Filter the listing and keep only the lines with the word "accomplish".

======== Available data

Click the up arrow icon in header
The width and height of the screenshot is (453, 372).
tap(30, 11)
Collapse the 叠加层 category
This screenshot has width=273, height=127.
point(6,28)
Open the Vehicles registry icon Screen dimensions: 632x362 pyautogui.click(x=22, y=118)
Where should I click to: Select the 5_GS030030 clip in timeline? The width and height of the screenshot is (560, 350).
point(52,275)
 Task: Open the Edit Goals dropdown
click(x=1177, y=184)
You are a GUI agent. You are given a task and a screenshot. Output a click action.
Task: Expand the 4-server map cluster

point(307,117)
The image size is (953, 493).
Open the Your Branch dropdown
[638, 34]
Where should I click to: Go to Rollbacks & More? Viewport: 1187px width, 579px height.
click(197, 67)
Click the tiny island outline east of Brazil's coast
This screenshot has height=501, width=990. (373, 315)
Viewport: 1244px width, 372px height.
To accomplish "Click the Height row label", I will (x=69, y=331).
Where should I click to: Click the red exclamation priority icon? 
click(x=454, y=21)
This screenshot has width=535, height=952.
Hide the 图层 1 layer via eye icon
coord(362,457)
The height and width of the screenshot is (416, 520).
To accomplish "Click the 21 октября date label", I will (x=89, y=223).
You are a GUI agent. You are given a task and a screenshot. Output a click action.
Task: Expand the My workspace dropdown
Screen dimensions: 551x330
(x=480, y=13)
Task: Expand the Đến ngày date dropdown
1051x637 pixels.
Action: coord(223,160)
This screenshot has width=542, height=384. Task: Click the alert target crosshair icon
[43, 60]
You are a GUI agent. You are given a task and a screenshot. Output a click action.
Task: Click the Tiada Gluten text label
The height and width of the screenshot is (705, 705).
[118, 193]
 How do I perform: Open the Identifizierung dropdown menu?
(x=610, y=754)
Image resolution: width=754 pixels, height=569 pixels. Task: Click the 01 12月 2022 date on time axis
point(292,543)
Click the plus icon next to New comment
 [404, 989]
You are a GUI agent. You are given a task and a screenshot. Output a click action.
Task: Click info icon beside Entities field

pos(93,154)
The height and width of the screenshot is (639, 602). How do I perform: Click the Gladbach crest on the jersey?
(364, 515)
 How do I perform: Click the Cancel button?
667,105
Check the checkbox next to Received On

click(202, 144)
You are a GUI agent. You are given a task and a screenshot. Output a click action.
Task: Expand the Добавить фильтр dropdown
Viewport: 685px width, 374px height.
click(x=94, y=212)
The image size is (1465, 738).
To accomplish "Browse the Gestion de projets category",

================

**Exercise output**
To accomplish "Click the Height row label", I will (x=69, y=331).
To accomplish "Click the 21 октября date label", I will (x=89, y=223).
To accomplish "Browse the Gestion de projets category",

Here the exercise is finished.